In what seems to be a weekend of 80s remakes – The Karate Kid was revived for a new generation. If you’ve seen the original you were probably in uproar like me about this remake. How could Jackie Chan replace Pat Morita? Jaden Smith is too young for this role? Why even remake it?

So was it as bad as some people said it would be? Did the remake do enough to rise above the below-par remakes Hollywood has been making recently?

Revamped Karate Kid sees 12 year old Dre Parker (Smith), a Detroit native forced to relocate to China with his widowed mum Sherry (Henson). Upon arrival, he encounters Mei Ying (Han), an aspiring violinist trying to get into the Beijing School of Music. He also unfortunately attracts the attention of the local school bully Cheng (Wang) who severely beats him up (yeah it felt so real!).

In comes Mr Han (Chan) to the rescue. He is their maintenance man and secretly a master of kung fu. He reluctantly starts training young Dre, not for beating people up mind you, but to fight in the upcoming kung fu tournament.

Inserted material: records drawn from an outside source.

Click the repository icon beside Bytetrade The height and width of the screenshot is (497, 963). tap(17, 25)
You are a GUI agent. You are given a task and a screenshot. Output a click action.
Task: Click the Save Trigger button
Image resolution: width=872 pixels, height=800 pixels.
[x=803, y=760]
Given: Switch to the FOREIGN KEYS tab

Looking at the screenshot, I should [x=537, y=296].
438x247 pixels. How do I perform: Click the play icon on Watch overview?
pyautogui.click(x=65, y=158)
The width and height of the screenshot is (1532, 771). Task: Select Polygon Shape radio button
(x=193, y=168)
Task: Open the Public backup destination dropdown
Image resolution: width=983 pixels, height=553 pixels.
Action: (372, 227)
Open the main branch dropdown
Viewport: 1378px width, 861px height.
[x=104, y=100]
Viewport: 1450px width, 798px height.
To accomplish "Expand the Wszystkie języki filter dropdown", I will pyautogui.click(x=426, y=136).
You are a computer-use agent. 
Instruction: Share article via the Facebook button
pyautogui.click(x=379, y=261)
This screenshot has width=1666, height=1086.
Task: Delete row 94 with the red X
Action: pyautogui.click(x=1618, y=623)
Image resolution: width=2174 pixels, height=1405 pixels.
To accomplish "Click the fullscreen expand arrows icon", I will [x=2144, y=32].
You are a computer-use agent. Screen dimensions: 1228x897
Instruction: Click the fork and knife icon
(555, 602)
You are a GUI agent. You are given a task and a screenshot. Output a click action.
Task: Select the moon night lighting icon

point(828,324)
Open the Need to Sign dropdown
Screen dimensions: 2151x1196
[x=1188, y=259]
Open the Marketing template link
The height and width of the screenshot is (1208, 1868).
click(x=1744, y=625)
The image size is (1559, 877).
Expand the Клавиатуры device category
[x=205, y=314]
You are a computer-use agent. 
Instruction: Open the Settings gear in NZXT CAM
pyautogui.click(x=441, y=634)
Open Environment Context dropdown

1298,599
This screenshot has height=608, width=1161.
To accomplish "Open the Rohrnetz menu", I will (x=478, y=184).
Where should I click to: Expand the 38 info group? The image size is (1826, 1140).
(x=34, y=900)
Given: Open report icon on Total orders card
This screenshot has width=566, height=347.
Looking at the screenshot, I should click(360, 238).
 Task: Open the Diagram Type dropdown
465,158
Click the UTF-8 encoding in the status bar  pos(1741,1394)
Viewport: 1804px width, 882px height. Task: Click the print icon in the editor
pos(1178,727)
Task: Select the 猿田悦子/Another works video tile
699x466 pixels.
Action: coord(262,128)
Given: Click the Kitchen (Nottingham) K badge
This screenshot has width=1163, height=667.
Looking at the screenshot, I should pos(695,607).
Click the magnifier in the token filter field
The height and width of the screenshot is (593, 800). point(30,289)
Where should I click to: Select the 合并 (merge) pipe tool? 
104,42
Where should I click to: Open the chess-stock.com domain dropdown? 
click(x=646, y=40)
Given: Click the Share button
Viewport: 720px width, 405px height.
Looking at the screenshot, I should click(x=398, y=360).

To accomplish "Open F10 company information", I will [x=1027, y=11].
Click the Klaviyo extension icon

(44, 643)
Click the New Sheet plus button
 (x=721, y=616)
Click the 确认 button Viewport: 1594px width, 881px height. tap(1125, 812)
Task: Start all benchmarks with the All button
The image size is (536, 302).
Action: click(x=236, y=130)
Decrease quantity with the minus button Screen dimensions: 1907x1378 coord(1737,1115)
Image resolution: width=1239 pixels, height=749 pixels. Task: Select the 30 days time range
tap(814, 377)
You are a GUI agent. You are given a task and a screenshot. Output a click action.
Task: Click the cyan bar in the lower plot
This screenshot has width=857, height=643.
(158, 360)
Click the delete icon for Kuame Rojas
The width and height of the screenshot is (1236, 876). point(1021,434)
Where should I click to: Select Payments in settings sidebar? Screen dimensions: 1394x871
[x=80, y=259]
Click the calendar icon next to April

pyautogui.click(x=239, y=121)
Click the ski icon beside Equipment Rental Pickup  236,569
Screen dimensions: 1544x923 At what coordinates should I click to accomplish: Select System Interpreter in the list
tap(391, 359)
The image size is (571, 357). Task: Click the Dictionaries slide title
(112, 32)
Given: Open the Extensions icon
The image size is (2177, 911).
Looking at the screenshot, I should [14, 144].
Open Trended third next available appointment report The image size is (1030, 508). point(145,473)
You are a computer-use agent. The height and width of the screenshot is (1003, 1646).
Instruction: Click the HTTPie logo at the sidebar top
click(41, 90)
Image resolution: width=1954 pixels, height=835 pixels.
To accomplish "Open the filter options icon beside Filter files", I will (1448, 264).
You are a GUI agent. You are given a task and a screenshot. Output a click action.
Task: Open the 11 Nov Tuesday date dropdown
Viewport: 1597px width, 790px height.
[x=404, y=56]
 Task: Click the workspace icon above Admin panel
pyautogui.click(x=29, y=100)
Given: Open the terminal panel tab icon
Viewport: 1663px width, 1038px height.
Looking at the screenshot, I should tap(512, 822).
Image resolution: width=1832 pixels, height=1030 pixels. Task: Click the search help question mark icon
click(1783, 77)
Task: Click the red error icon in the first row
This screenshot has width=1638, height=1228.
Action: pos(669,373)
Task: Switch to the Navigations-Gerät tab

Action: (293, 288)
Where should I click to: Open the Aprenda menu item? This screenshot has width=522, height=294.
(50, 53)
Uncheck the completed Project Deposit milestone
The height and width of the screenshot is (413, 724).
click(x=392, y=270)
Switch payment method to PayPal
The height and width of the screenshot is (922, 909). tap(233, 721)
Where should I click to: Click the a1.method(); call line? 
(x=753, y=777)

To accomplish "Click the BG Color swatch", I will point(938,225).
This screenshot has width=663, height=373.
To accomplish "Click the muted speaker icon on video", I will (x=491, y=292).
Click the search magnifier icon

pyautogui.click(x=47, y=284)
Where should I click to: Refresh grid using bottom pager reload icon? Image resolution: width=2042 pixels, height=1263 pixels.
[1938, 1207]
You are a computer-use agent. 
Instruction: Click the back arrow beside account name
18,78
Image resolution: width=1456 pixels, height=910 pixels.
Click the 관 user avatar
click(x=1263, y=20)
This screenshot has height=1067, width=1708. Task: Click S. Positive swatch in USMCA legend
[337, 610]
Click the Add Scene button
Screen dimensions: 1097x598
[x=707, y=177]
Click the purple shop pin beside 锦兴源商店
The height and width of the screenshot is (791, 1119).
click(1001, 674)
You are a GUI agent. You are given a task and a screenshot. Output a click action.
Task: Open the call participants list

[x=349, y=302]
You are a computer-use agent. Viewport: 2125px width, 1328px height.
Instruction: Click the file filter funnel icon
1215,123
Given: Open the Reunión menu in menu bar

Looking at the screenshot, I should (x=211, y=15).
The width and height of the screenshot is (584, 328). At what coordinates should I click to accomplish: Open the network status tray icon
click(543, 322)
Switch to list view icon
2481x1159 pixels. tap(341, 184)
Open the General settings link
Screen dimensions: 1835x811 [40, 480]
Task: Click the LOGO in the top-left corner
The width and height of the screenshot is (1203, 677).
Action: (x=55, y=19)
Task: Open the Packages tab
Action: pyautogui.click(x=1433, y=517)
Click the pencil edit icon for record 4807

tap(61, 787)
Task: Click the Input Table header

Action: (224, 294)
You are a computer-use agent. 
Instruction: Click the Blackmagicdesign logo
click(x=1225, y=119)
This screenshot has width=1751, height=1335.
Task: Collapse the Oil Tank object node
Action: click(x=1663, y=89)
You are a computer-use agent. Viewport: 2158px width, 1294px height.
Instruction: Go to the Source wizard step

The story is the same as the original except instead of Japanese karate we get kung fu from China. The directors seem to have not made that distinction and still went with the current title. The cinematography is just simply stunning – what else did you except from China? The soundtrack is pretty great both the score by the genius that is James Horner and the music track. The themes dealt in this movie do at times feel a little too mature for its young counterparts but it doesn’t detract from the movie too much.

A great family movie with an inspired performance from Jackie Chan who doesn’t attempt to copy Pat Morita’s Mr Miyagi but rather create his own character. Smith has a lot of charisma on screen and has clearly trained in fighting scenes as his posture and kicks were pretty accurate. Despite a predictable storyline, we still get a great film that is not a stain on the original with a fantastic showcase of actual martial arts (the fighting scenes are nothing short of spectacular!). This movie however does not forget where it came from and pays homage to the original in some funny ways.

So go see it, take the kids (though it is a little on the long side) but don’t forget to show them the original where it all began.